Indeed, Simon is a courageous enough critic to disagree with himself: He follows no orthodoxy, and he is more than willing to judge anew. "I shamefacedly admit that, like some colleagues, I did not in 1971 recognize the greatness of [Stephen Sondheim's] 'Follies,' " he writes. Decades of sustained attack on the work of Edward Albee leave the reader startled to read Simon's confession that "if someone had told me how good [Albee's] 'Three Tall Women' (1991) is, I wouldn't have believed him; I hardly believed my own eyes and ears." Setting aside the "Two Thumbs Up!" inanities that pass for criticism on television, saying that one "liked" something or didn't is the least of the job; more important by far are the reasons for that judgment, which Simon is happy to provide: "What Albee has wrestled down here is his self-contradictory tendency toward attitudinizing hauteur and lowdown nastiness to the extent that rudiments of both are still there, they have been polished and domesticated: there is no longer the freakish feel of a keyboard being played only at its two extremities." Has there ever been a truer and more comprehensive sentence written about Albee?

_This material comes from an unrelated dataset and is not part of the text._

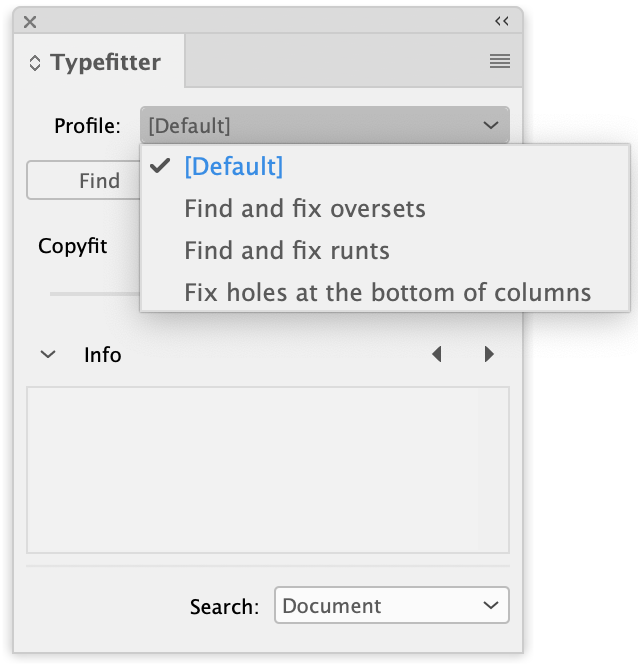
Task: Click the gray divider line below Copyfit
Action: point(95,293)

Simon's film criticism is equally independent and unpredictable. He is the author of a book on Ingmar Bergman and can generally be counted among the Swedish director's most rhapsodic admirers, but he disliked "Cries and Whispers," and he was all but unique in his negative reaction to "Fanny and Alexander." Similarly, while the rest of the world was busy swooning, Simon recognized and deplored the festering narcissism of Woody Allen's "Manhattan." And yet he was one of the few critics to recognize immediately that "Crimes and Misdemeanors" was a work of art -- that the "serious" Woody had finally lived up to his pretensions -- and Simon hailed the film's "courage in confronting grave and painful questions of the kind the American cinema has been doing its damnedest to avoid."

Simon does not much care for the avant-garde in any field, whether the music of Philip Glass, the fanciful operatic "updatings" from director Peter Sellars or the ambitious and unsettling ensemble work of filmmaker P.T. Anderson. (He dismisses "Magnolia" in half a sentence, calling it "certifiably insane" -- which may indeed be true but will never keep some of us from finding it deeply fascinating.) I'm sorry that he seems to have missed some of the best small films of the last few years -- "Crumb," "Last Night" and "Election" come to mind -- for it would be interesting to have his take on their quirky excellences.

I will confess that I looked forward eagerly to the evisceration of some of my own pet hates -- "A Chorus Line," "Forrest Gump" and "Titanic" among them -- only to discover, to my ignoble regret, that Simon likes (or at least doesn't despise) them. I suspect that he has become rather gentler as he has matured, with greater forgiveness for his fellow mortals. Eventually, many, perhaps most, of our better critics cast out the very spirit -- call it the "inner Robespierre" -- that impelled them to take up reviewing in the first place. *

Tim Page is the classical music critic for The Washington Post.